What is the actual condition of the road to Monteverde? Some people say that the road to Monteverde is paved, while others say it is only partly paved. Why is there so much confusion around this question? 

How is the road to Monteverde is one of the top questions people ask me when planning a trip to Monteverde, so in this post, I will clear the confusion mentioned above and give you a status update on the condition of the condition road. 

There Are Four Roads to Monteverde, But Only One is Completely Paved

The confusion mentioned above comes from the fact that there is no one road to Monteverde, so you will encounter a different scenario depending on which route you use. 

There are four main roads to get to Monteverde:

  • Route 145 through Las Juntas
  • Route 145 through Tilaran
  • Route 605 through Sarmiento
  • Route 606 through Sardinal

You can use route 145 through Las Juntas when you are coming from Guanacaste to Monteverde. In contrast, you can use Route 145 through Tilaran when coming from Arenal or La Fortuna, after going around the northern part of the lake.

On the other hand, you would use Routes 605 and 606 when you come to Monteverde from Manuel Antonio and San Jose, but you can also use them as an alternative to Route 145 through Las Juntas when coming from Guanacaste.

As of October 2021, the condition of the roads to Monteverde is the following: 

  • Route 605 is unpaved.
  • Route 145 is partially paved. 
  • Route 606 is completely paved. 

The local authorities maintain routes 145 and 605 periodically, with a material resembling asphalt, giving an impression that these roads are paved. However, this material only lasts for a couple of months. Then the potholes appear again until the next round of maintenance. 

On the other hand, Route 606, considered the main road to Monteverde, which goes from Highway 1 to Monteverde through Sardinal and Guacimal, is the only road to Monteverde officially paved. This road also suffers from heavy rains during the rainy season, especially during September and October. However, the asphalt on this road is more resistant, which translates to a more reliable route year-round. 

During the rest of this post, I will focus on getting to Monteverde using the main road, Route 606 from Highway 1, through Sardinal and Guacimal. 

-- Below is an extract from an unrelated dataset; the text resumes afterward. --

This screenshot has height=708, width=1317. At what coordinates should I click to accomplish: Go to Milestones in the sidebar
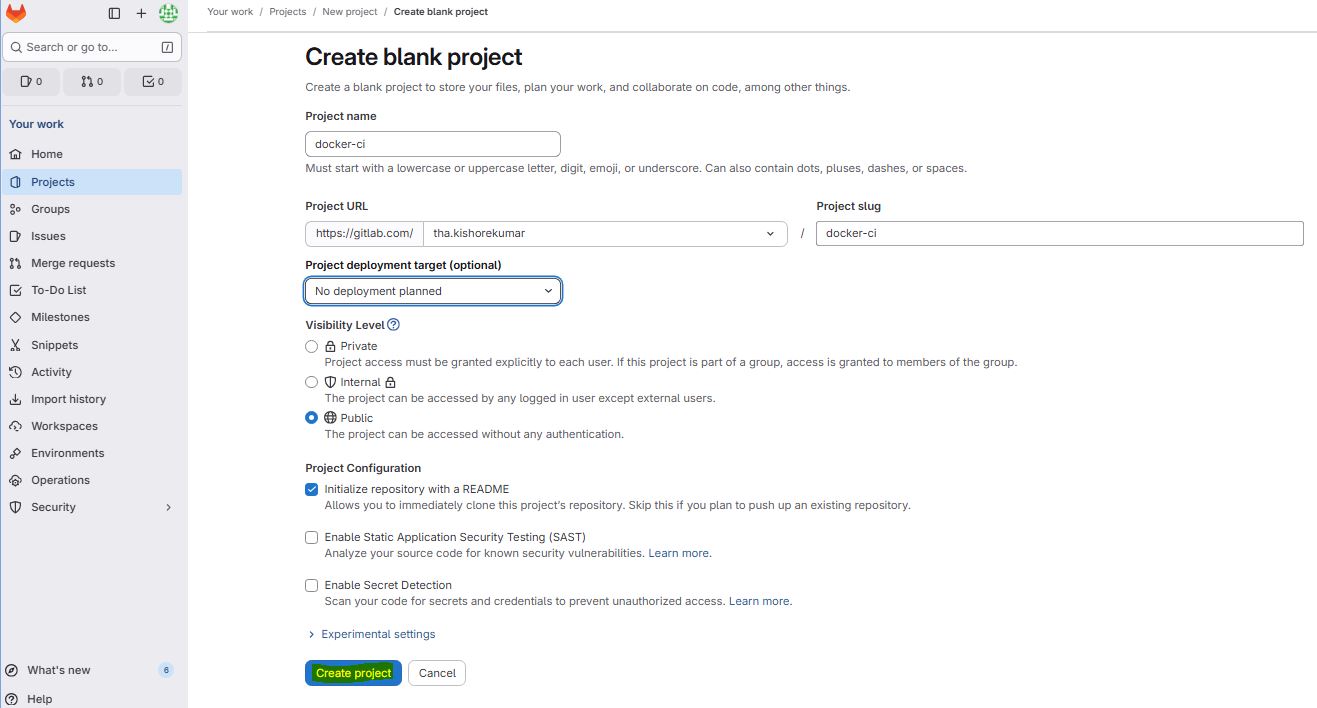pos(60,317)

If you are planning to use this route, keep scrolling to read more about the history of the road, why you may have heard horror stories from people who traveled it before the Government paved it, and a couple of pro tips from a local to avoid problems when driving this road. 

It Took 30 Years to See Route 606 Fully Paved

Route 606 through Sardinal and Guacimal is a 36-kilometer (22 miles) road from Highway 1 to Monteverde. The Costa Rican Government paved the first 19 kilometers (11.8 miles) from Highway 1 to Guacimal about three decades ago, in the early 1990s, because some of the slopes were incredibly challenging to climb even for 4×4 vehicles. 

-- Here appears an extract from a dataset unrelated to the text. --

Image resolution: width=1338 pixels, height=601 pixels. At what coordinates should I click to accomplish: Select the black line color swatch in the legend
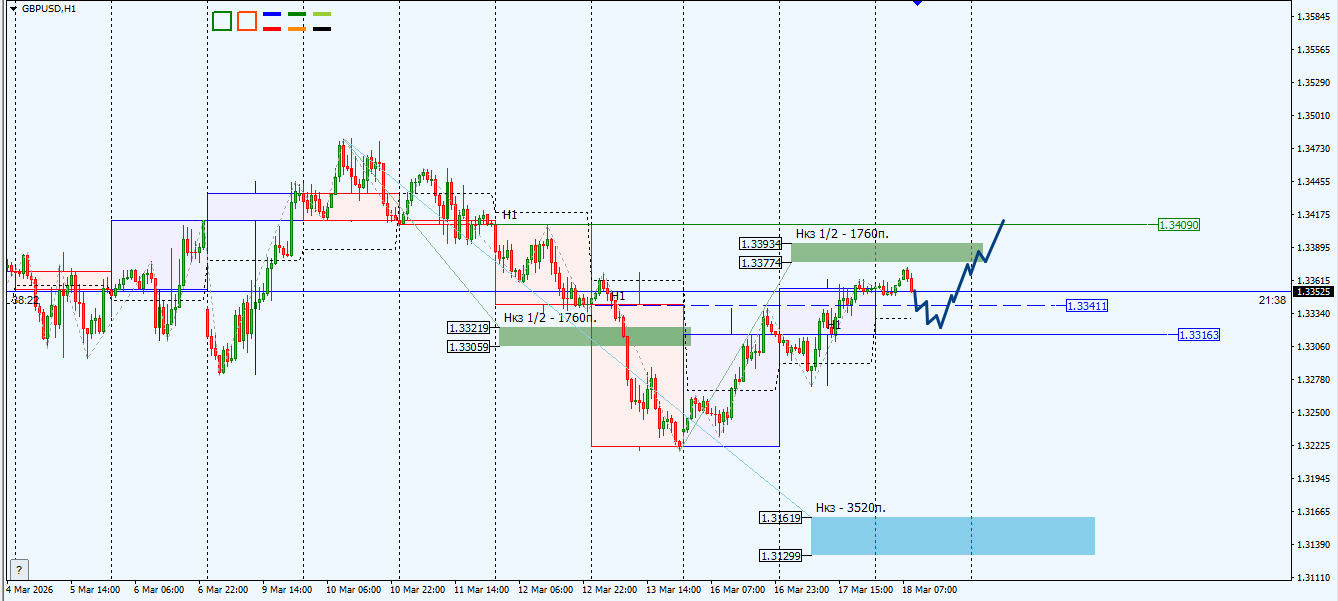[x=322, y=29]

I moved to Monteverde nearly a decade ago, so I never saw the condition of that portion of the road before the Government paved it. However, my friends, who have lived in Monteverde all their lives, tell me stories of how complicated it was to get to Monteverde back then. 

I remember how the bus from San Jose would sometimes get stuck in the mud, and we had to wait for hours to make it home. All travelers would help the bus driver by placing rocks underneath the wheels to gain traction.

Back then, the bus from San Jose took around seven hours on a good day to Monteverde. There was only one bus going from Monteverde to San Jose and one bus coming from San Jose to Monteverde.

We dreaded going to San Jose. We only went there when we needed to. For example, when teenagers turned 18, they needed to go to San Jose to get their national ID.

The bus left Monteverde at 4 am, and we arrived before noon. Next, we needed to quickly run our errands in San Jose, as most government offices close between 4 pm and 5 pm. Then, we needed to find a place to stay in San Jose for the night to pick up the next bus back to Monteverde the next day.”

Paving the first portion of Route 606 fixed the above issue for the most part. The first 19 kilometers (11.8 miles) paved reduced the travel time from San Jose to Monteverde from seven hours to five. 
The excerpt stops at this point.